This takes quite a while

In [None]:
for amenity in all_amenities:
    
    listings[amenity] = listings.amenities.apply(lambda ams: amenity in ast.literal_eval(ams))

In [None]:
def top_amenities(df: pd.DataFrame) -> pd.DataFrame:

    amenities = pd.DataFrame({ amenity: df[amenity].value_counts() for amenity in df[all_amenities].columns }).T
    amenities['amenity'] = amenities.index
    amenities['probability'] = amenities[True]
    amenities['probability'] = amenities.probability.apply(lambda p: p / len(df))
    amenities.pop(False)
    amenities.pop(True)

    amenities.sort_values(by='probability', ascending=False, inplace=True)
    
    return amenities

fig, ax = plt.subplots(3, 1, sharex=True)

for i, t in enumerate(['room', 'place', 'other']):

    sns.barplot(data=top_amenities(listings[listings['type'] == t]).iloc[:5], x='probability', y='amenity', ax=ax[i])
    
    ax[i].set_title(t)
    ax[i].set_xlabel('')
    ax[i].set_ylabel('')
    
ax[2].set_xlabel('Proportion of properties')
fig.suptitle('Top 5 amenities per property type')


plt.tight_layout()
plt.savefig('../assets/figures/listings-amenities.png')
plt.show()

# Reviews

In [None]:
reviews = pd.read_csv('../data/vaud/reviews.csv')

In [None]:
reviews['date'] = pd.to_datetime(reviews['date'], format='%Y-%m-%d')

In [None]:
reviews.sample(10)

In [None]:
def find_top_reviews(n=10, data=reviews):
    """return list of n ids containing the most amount of reviews"""
    return data.listing_id.value_counts()[0:n].index.tolist()

In [None]:
def plot_timeperiod_reviews(start_date="2018-01",
                            end_date="2021-01",
                            n=1,
                            data=reviews):
    """plot the n average count reviews over the timeperiod"""
    data = data.set_index('date')
    data_to_plot = data[data['listing_id'].isin(find_top_reviews(n))].groupby(
        pd.Grouper(freq='M')).count()
    data_to_plot = data_to_plot.fillna(0)
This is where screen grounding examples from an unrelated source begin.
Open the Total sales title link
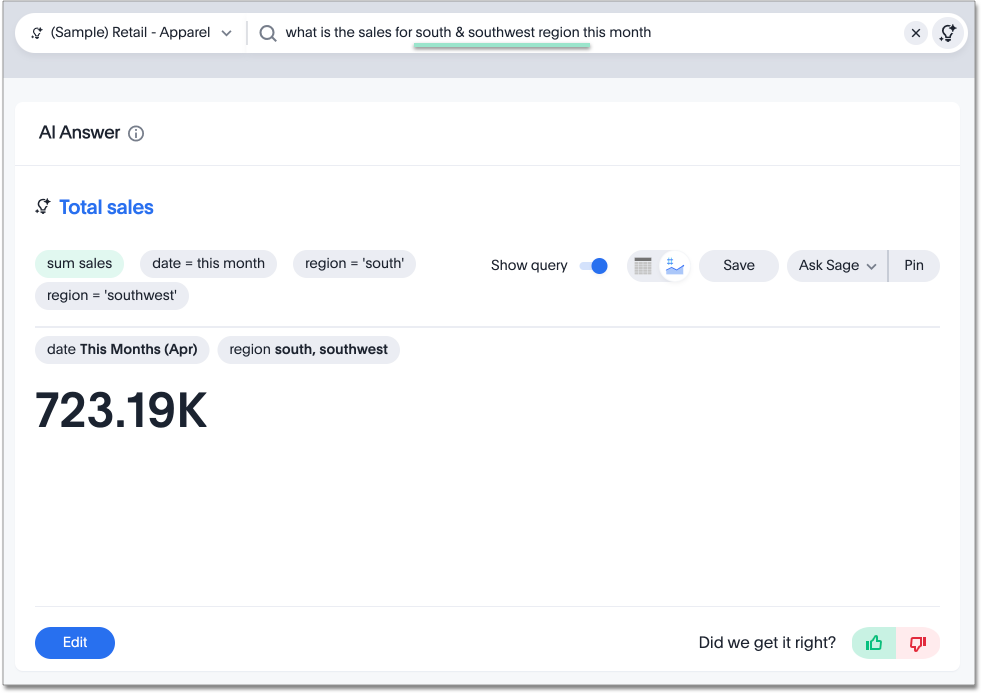 point(106,207)
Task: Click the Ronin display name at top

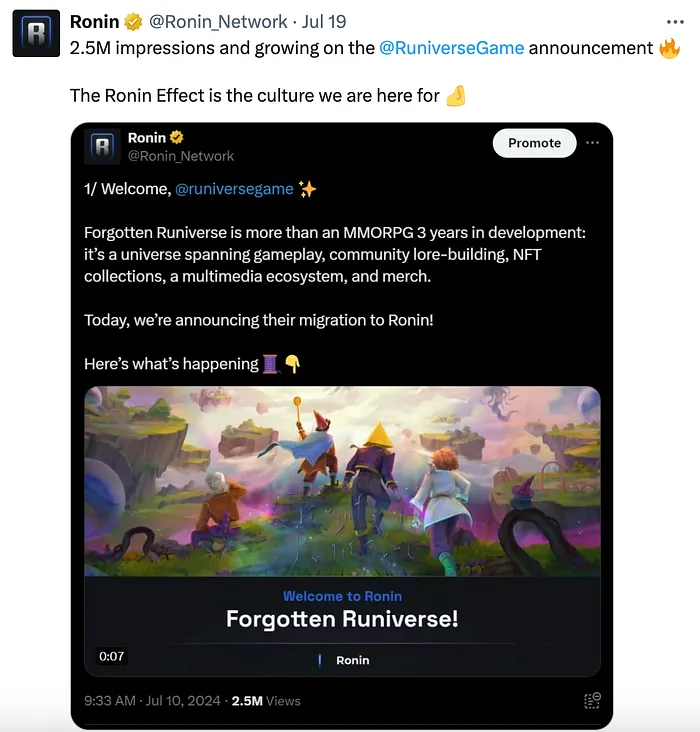Action: point(94,22)
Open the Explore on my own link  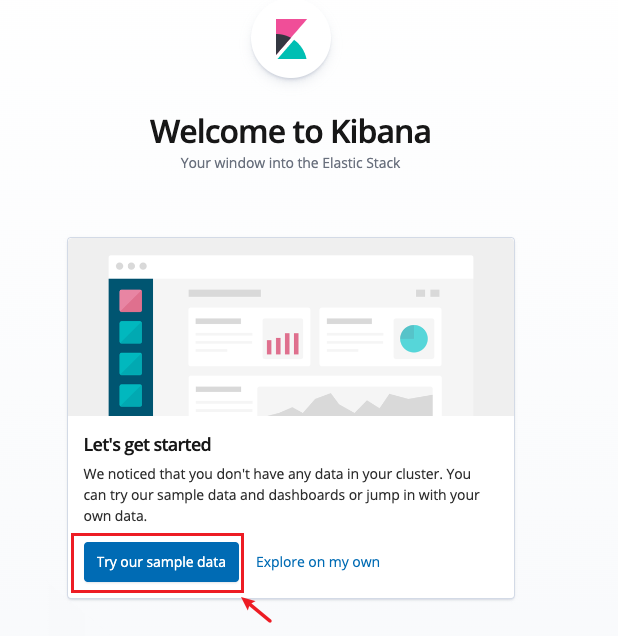[318, 562]
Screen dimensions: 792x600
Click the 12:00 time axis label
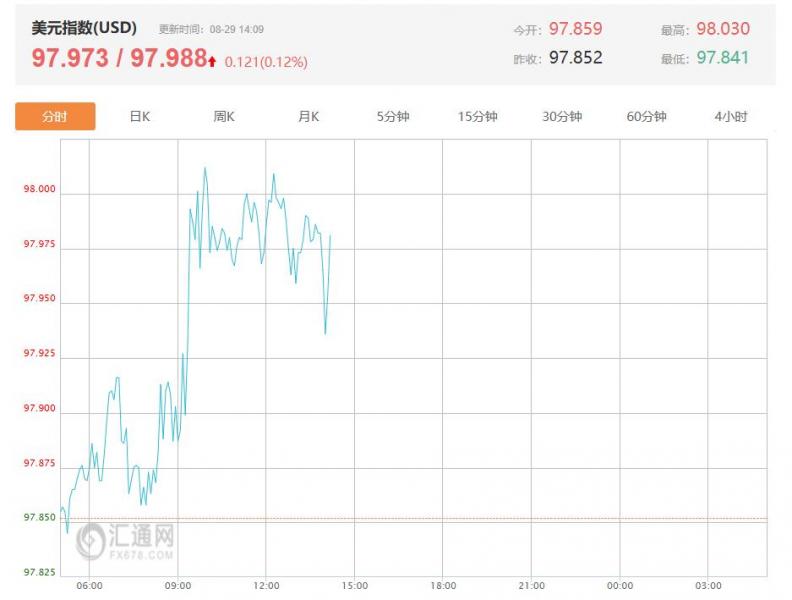click(266, 585)
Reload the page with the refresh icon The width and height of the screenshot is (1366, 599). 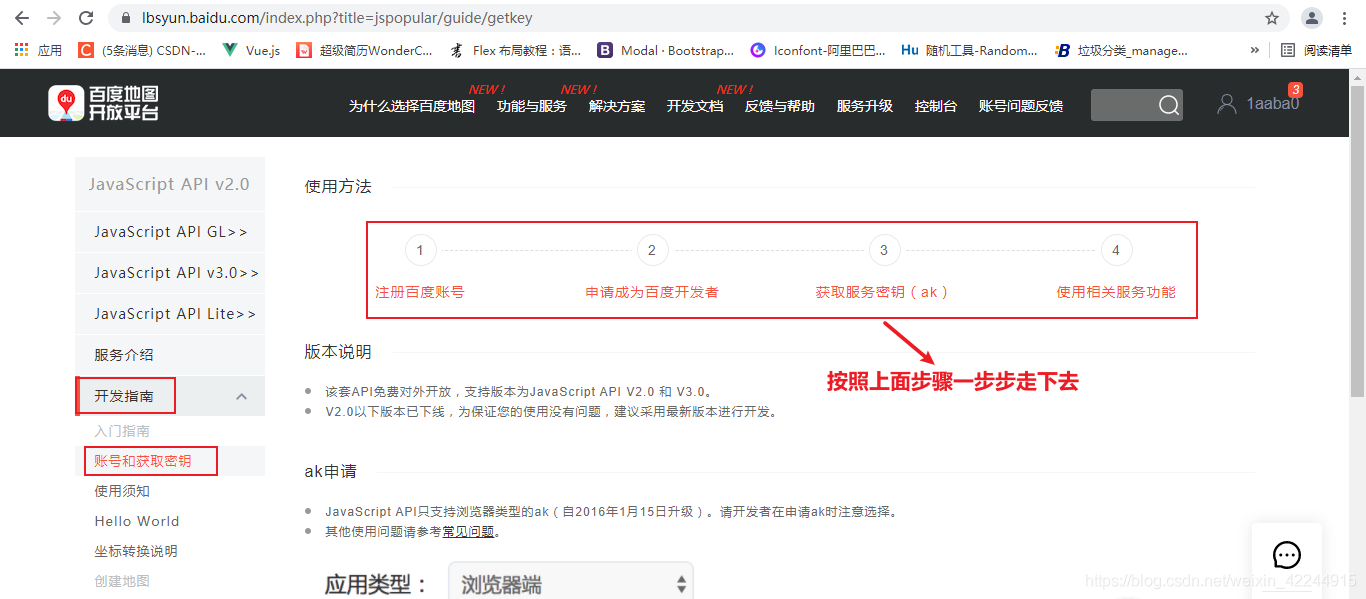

    title_ = "Number of Reviews for the top %s Listings" % n
    data_to_plot[start_date:end_date].plot(title=title_,
                                           ylabel="number of reviews")

### How does the general trend of Reviews compare over a period of time?

In [None]:
plot_timeperiod_reviews(start_date="2015-01", end_date='2021-01', n=40)

In [None]:
plot_timeperiod_reviews(start_date="2017-01", end_date='2020-01', n=30)

### Within the top 5 most reviewed listings, how do they temporally compare ?

In [None]:
from scipy.signal import savgol_filter

In [None]:
def plot_n_individual_reviews(start_date="2018-01", end_date="2021-01", n=2 , data=reviews, smoothed=True):
    """plots the top n individual reviews between the given time period"""
    
    data= reviews.set_index('date')
    data['count'] = 1 #needed to count
    data_to_plot = data[data['listing_id'].isin(find_top_reviews(n))].groupby(['listing_id', pd.Grouper(freq='M')]).count()

    pivoted_data = data_to_plot.pivot_table(index='date', columns='listing_id', values='count', fill_value=0)
    title_ = "Number of Reviews of top %s Listings" %n
    
    if smoothed:
        for col in pivoted_data.columns.to_list():
            pivoted_data[col] = savgol_filter(pivoted_data[col],11,3)

        pivoted_data[pivoted_data < 0]=0
    
    pivoted_data.plot(title=title_, ylabel="number of reviews")

In [None]:
plot_n_individual_reviews(n=5)

In [None]:
plot_n_individual_reviews(n=5, smoothed=False)

# Calendar

In [None]:
def price_to_number(price):
    if isinstance(price, float):
        print(price)
    p = price[1:]
    if ',' in p:
        numb = float(p.replace(',',''))
    else:
        numb = float(p)
    return numb

In [None]:
def format_calendar_data(calendar):
    calendar['date'] = pd.to_datetime(calendar['date'])
    calendar['adjusted_price'] = calendar['adjusted_price'].dropna().apply(price_to_number)
    calendar['price'] = calendar['price'].dropna().apply(price_to_number)
    calendar.set_index('date', inplace = True)
    return calendar

In [None]:
# recent dates:
calendar_recent = pd.read_csv('../data/vaud/calendar_04_02_2021.csv')
calendar_recent = format_calendar_data(calendar_recent)

# third wave:
cal_08_01_2021 = pd.read_csv('../data/vaud/calendar_archives/calendar_08_01_2021.csv')
cal_08_01_2021 = format_calendar_data(cal_08_01_2021)

# second wave:
cal_10_12_2020 = pd.read_csv('../data/vaud/calendar_archives/calendar_10_12_2020.csv')
cal_10_12_2020 = format_calendar_data(cal_10_12_2020)

# first wave:
cal_19_05_2020 = pd.read_csv('../data/vaud/calendar_archives/calendar_19_05_2020.csv')
cal_19_05_2020 = format_calendar_data(cal_19_05_2020)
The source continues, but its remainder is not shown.